> **Directions for this task**
Everything below from the line with "The width and height of the screenshot is (281, 183)." through the line with "The width and height of the screenshot is (589, 403)." should be copied exactly, and nothing else; leave out the pictures.

▼

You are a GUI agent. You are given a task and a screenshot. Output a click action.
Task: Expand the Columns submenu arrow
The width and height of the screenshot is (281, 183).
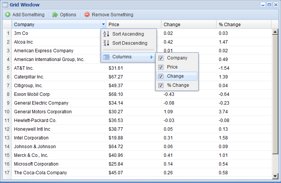(152, 57)
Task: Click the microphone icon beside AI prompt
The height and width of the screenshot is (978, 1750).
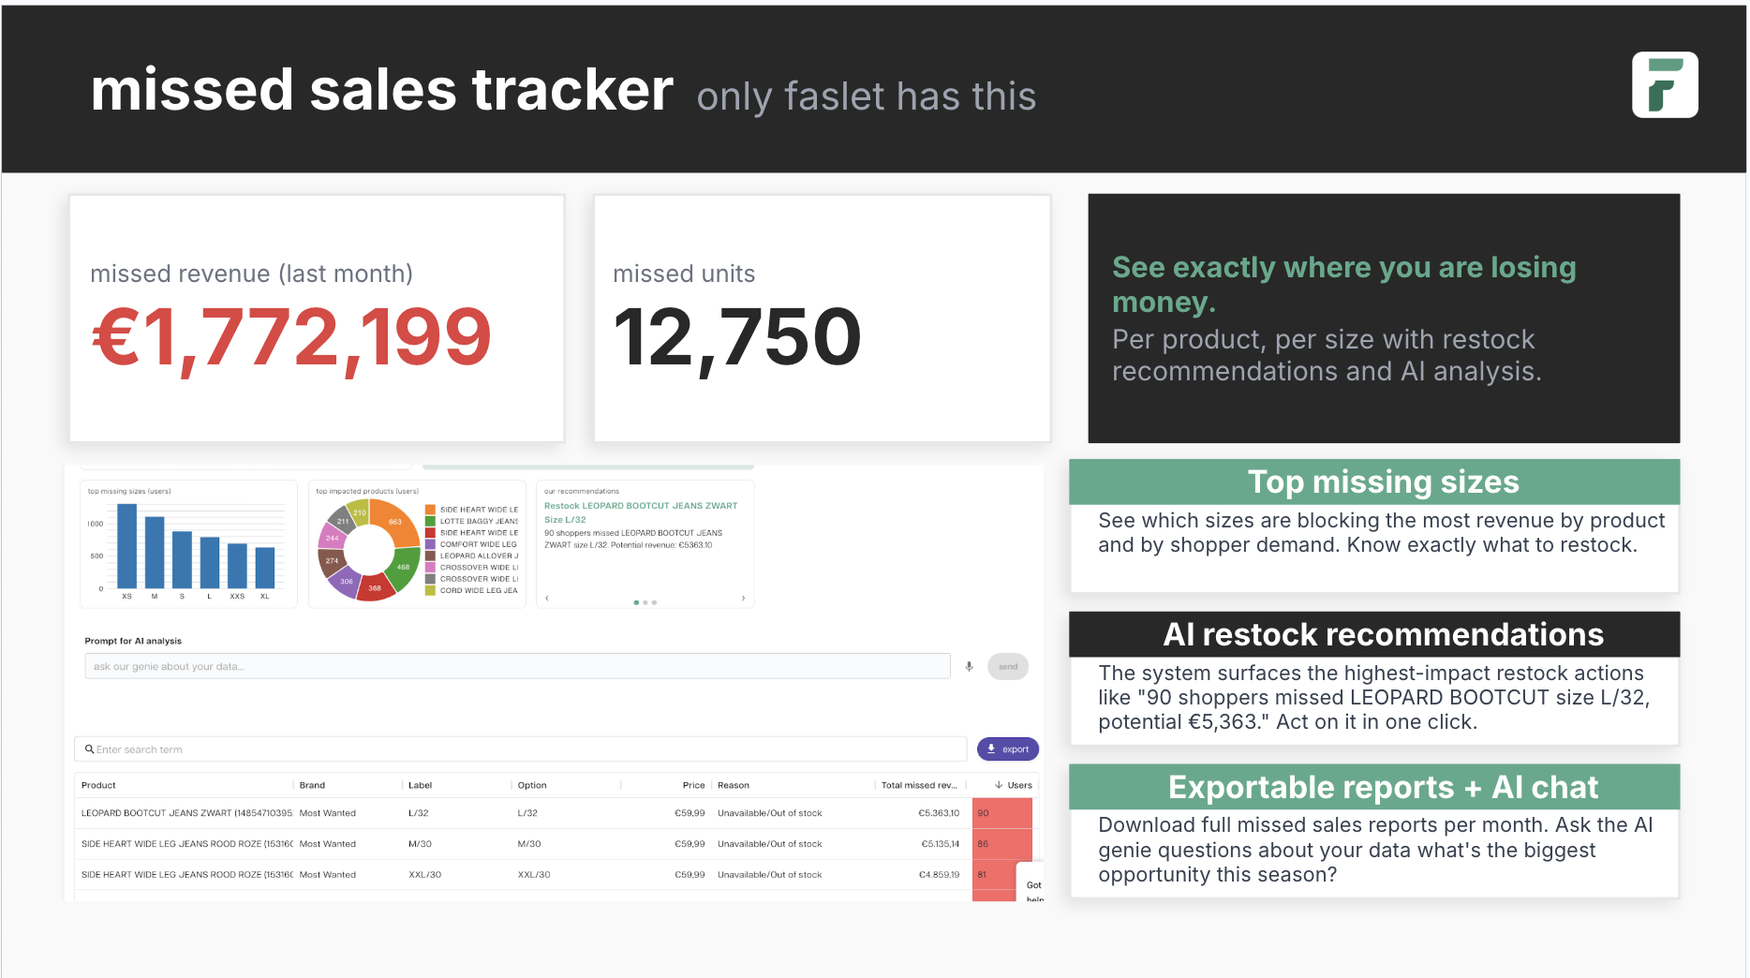Action: (969, 666)
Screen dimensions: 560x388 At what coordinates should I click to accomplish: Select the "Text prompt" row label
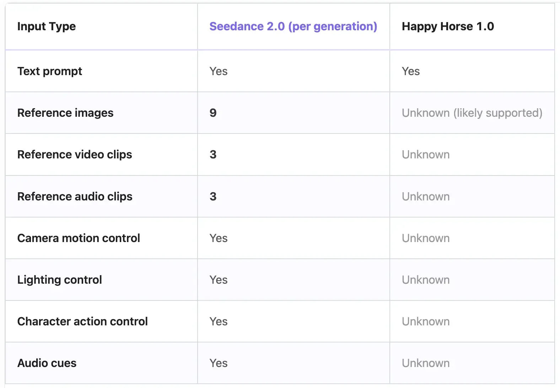pyautogui.click(x=50, y=71)
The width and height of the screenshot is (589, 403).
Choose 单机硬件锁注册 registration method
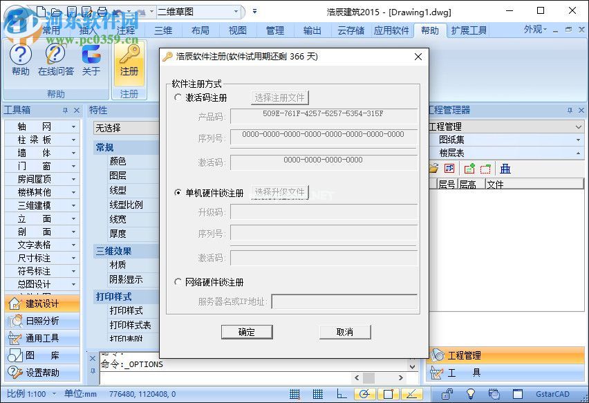point(178,193)
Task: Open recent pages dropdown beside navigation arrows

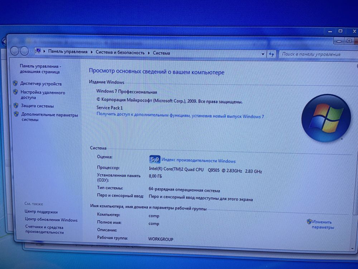Action: [32, 51]
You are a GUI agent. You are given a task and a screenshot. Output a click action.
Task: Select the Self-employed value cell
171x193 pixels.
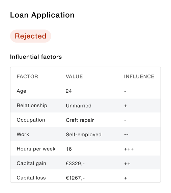pos(84,135)
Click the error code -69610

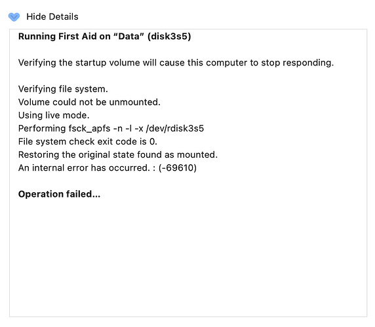tap(178, 167)

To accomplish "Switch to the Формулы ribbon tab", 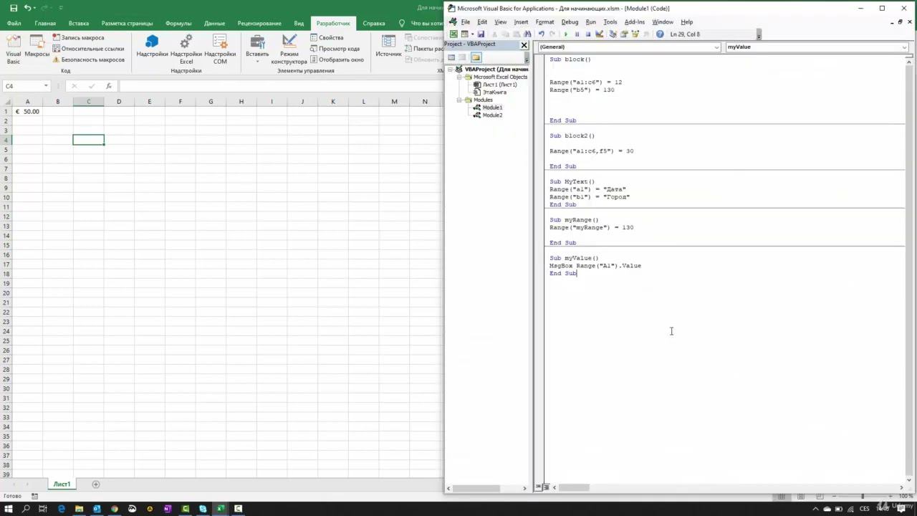I will tap(178, 23).
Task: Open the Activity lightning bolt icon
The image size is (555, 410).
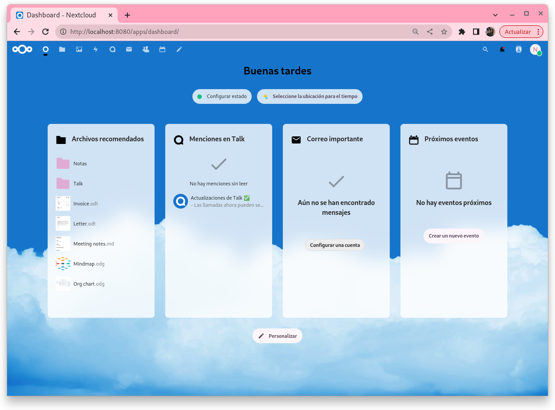Action: pyautogui.click(x=95, y=49)
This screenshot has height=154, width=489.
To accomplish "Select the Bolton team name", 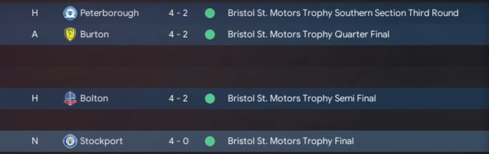I will [x=94, y=98].
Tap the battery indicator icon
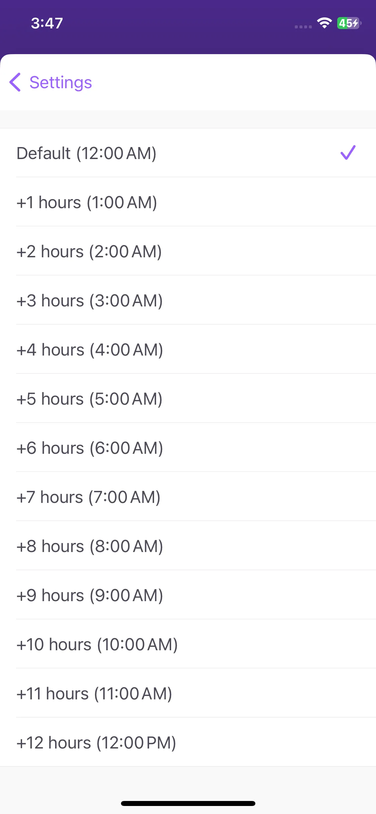The width and height of the screenshot is (376, 814). point(349,23)
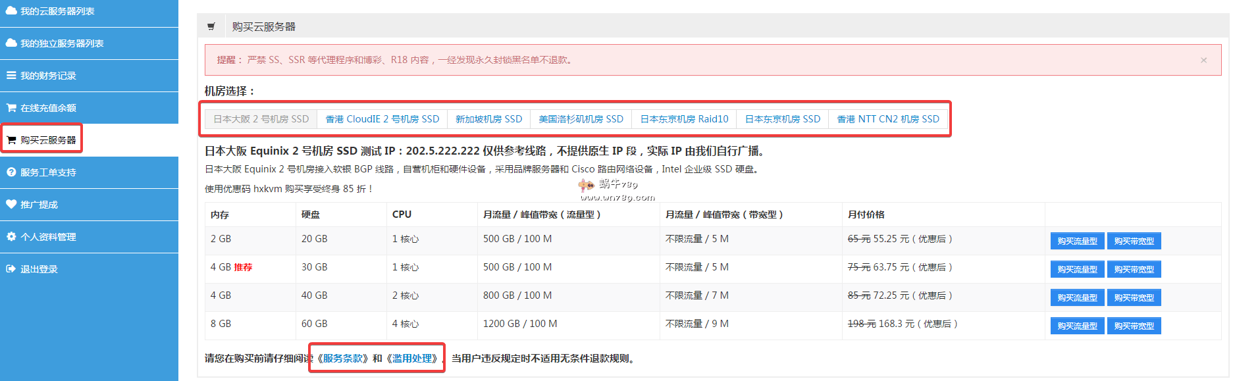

▲

> **Expected output**
The width and height of the screenshot is (281, 183).
(152, 57)
Task: Click the microphone icon beside AI prompt
The height and width of the screenshot is (978, 1750).
Action: (969, 666)
Screen dimensions: 560x388 At what coordinates should I click to accomplish: Select the "Text prompt" row label
pyautogui.click(x=50, y=71)
The width and height of the screenshot is (589, 403).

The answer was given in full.